Copy the stretch of entries from the line containing "Click the Composition tab button" through the line containing "click(20, 141)", replacing "Viewport" with "Window" wherever it occurs and changing nothing else.

..........

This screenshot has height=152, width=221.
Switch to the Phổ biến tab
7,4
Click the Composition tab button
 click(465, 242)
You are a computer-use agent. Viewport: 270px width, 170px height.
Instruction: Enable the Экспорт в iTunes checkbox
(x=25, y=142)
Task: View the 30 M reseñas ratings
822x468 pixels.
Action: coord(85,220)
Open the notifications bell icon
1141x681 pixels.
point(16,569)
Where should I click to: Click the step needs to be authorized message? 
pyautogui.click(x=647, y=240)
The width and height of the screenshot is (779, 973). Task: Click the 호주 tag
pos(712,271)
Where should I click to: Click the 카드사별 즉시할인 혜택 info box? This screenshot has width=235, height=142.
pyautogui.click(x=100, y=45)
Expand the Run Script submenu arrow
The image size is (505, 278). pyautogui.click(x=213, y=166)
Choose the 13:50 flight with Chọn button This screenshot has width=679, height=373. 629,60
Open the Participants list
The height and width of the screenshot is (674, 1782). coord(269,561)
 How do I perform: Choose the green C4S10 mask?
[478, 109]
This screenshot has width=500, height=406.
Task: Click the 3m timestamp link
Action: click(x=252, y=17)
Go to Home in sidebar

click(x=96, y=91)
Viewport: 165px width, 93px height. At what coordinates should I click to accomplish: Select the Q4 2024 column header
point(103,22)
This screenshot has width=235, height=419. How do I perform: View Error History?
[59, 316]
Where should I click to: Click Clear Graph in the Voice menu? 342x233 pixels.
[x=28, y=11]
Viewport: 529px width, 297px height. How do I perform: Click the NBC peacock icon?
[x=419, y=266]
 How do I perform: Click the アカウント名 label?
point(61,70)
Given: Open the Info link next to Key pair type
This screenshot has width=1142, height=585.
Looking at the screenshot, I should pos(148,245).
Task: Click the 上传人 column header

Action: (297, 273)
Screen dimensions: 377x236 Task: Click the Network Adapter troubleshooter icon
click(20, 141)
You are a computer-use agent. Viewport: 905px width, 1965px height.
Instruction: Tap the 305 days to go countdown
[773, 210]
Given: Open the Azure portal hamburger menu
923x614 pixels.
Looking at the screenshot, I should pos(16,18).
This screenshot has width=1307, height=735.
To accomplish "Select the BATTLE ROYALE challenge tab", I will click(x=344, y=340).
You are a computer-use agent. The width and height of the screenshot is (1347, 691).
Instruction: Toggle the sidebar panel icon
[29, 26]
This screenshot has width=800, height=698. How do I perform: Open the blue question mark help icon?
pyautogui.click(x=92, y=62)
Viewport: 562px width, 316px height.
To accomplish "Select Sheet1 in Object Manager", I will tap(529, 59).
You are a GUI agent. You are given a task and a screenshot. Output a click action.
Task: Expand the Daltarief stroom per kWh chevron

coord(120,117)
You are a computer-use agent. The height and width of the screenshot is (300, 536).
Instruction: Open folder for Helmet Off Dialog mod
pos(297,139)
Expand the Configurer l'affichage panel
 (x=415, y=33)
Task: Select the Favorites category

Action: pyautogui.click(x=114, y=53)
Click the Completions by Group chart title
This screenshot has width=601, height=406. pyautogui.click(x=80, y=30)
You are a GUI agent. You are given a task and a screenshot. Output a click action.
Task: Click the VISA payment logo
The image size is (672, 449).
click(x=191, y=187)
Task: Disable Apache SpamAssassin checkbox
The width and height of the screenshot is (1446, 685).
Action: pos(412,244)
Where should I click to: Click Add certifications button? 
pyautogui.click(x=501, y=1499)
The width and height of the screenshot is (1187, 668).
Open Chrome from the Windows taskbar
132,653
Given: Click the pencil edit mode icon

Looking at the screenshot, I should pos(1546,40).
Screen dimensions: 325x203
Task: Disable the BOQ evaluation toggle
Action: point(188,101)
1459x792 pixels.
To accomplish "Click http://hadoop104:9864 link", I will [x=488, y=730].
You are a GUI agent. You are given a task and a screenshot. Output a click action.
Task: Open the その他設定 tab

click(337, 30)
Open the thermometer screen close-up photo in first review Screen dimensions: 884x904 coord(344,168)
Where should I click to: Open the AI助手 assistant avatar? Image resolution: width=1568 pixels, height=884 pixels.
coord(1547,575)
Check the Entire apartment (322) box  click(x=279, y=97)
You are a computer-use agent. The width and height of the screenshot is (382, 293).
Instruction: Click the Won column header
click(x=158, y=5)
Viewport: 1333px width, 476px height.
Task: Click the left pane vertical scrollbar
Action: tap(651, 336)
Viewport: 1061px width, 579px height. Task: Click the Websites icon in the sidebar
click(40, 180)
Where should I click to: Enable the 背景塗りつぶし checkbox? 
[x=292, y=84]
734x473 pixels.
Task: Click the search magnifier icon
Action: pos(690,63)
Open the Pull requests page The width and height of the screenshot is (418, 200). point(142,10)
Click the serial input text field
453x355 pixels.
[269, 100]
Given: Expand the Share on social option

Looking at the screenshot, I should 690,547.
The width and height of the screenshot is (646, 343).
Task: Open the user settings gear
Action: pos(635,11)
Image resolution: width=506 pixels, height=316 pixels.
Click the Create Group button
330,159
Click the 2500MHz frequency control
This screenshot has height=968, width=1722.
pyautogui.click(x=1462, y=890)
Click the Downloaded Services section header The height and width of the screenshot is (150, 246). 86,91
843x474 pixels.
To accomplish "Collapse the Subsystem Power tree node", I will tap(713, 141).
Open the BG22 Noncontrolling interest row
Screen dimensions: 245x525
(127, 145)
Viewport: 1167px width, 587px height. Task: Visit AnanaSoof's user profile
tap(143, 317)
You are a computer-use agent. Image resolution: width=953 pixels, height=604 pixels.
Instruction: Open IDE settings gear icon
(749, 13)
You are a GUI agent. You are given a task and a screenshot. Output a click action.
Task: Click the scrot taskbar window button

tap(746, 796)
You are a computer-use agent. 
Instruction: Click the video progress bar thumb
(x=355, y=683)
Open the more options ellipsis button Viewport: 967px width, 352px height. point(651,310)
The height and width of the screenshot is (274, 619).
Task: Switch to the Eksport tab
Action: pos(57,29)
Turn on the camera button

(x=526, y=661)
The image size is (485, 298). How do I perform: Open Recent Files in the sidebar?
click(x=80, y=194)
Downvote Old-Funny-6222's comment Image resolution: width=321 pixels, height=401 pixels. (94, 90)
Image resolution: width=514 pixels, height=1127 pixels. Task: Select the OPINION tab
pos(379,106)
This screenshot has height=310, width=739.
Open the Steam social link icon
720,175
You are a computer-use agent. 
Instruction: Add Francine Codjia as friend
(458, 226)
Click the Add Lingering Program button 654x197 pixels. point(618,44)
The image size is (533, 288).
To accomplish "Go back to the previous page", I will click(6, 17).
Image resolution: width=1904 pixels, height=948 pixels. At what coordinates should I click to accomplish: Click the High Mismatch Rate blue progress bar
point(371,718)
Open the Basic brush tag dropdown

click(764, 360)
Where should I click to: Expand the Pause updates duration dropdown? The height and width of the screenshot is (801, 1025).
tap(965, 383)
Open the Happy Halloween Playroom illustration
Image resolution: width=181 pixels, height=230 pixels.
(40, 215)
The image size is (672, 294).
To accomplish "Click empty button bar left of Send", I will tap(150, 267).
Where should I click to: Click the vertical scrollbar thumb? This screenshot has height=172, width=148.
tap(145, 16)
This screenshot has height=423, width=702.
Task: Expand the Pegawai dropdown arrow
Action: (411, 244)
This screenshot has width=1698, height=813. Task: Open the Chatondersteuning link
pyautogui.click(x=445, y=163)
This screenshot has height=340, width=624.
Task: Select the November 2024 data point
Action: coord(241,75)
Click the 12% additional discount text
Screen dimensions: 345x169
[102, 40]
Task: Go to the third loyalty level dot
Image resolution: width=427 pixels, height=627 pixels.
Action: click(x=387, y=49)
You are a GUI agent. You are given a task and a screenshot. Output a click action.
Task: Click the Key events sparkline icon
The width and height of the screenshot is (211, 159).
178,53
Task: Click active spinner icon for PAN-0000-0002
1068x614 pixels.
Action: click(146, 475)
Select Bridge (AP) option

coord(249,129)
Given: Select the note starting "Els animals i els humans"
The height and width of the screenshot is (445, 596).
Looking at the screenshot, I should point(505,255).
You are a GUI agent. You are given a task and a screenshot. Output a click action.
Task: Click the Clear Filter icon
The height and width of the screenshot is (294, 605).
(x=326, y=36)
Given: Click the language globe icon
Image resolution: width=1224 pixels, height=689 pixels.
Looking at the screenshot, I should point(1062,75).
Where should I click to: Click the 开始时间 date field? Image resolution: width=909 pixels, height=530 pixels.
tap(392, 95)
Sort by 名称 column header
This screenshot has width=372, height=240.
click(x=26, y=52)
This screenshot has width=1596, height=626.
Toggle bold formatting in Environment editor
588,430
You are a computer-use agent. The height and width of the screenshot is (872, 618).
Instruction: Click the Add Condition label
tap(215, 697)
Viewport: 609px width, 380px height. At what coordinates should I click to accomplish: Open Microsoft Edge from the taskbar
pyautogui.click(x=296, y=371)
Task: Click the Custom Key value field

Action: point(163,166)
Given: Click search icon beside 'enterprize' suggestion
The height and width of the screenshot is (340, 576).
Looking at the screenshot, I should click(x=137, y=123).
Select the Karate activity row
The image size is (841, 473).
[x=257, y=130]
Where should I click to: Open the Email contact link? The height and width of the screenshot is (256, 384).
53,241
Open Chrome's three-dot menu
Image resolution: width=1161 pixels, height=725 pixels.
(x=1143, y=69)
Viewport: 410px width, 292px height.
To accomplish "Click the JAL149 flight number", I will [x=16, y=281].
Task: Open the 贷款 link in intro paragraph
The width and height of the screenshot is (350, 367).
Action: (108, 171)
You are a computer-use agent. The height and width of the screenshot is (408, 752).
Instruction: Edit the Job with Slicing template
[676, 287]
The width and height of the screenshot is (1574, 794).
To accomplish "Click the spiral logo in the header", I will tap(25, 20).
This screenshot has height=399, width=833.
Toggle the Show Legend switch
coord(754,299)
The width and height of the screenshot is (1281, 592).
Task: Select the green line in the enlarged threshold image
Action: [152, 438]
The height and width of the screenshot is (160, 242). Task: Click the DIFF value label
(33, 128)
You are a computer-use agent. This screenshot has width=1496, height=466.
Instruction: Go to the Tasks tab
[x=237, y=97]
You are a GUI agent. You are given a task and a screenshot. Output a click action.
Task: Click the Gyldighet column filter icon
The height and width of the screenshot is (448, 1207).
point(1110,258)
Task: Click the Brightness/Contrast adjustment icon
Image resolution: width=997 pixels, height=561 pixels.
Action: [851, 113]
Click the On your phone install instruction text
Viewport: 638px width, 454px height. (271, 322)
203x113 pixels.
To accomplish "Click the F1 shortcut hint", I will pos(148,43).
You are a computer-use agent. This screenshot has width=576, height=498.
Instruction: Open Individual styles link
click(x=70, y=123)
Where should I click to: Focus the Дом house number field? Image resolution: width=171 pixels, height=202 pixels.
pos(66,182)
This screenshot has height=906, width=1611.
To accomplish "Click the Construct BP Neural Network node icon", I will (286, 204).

..........

- _FULL RESPONSE_
Click the Composition tab button
 click(465, 242)
You are a computer-use agent. Window: 270px width, 170px height.
Instruction: Enable the Экспорт в iTunes checkbox
(x=25, y=142)
Task: View the 30 M reseñas ratings
822x468 pixels.
Action: coord(85,220)
Open the notifications bell icon
1141x681 pixels.
point(16,569)
Where should I click to: Click the step needs to be authorized message? 
pyautogui.click(x=647, y=240)
The width and height of the screenshot is (779, 973). Task: Click the 호주 tag
pos(712,271)
Where should I click to: Click the 카드사별 즉시할인 혜택 info box? This screenshot has width=235, height=142.
pyautogui.click(x=100, y=45)
Expand the Run Script submenu arrow
The image size is (505, 278). pyautogui.click(x=213, y=166)
Choose the 13:50 flight with Chọn button This screenshot has width=679, height=373. 629,60
Open the Participants list
The height and width of the screenshot is (674, 1782). coord(269,561)
 How do I perform: Choose the green C4S10 mask?
[478, 109]
This screenshot has width=500, height=406.
Task: Click the 3m timestamp link
Action: click(x=252, y=17)
Go to Home in sidebar

click(x=96, y=91)
Window: 165px width, 93px height. At what coordinates should I click to accomplish: Select the Q4 2024 column header
point(103,22)
This screenshot has width=235, height=419. How do I perform: View Error History?
[59, 316]
Where should I click to: Click Clear Graph in the Voice menu? 342x233 pixels.
[x=28, y=11]
Window: 529px width, 297px height. How do I perform: Click the NBC peacock icon?
[x=419, y=266]
 How do I perform: Click the アカウント名 label?
point(61,70)
Given: Open the Info link next to Key pair type
This screenshot has width=1142, height=585.
Looking at the screenshot, I should pos(148,245).
Task: Click the 上传人 column header

Action: (297, 273)
Screen dimensions: 377x236 Task: Click the Network Adapter troubleshooter icon
click(20, 141)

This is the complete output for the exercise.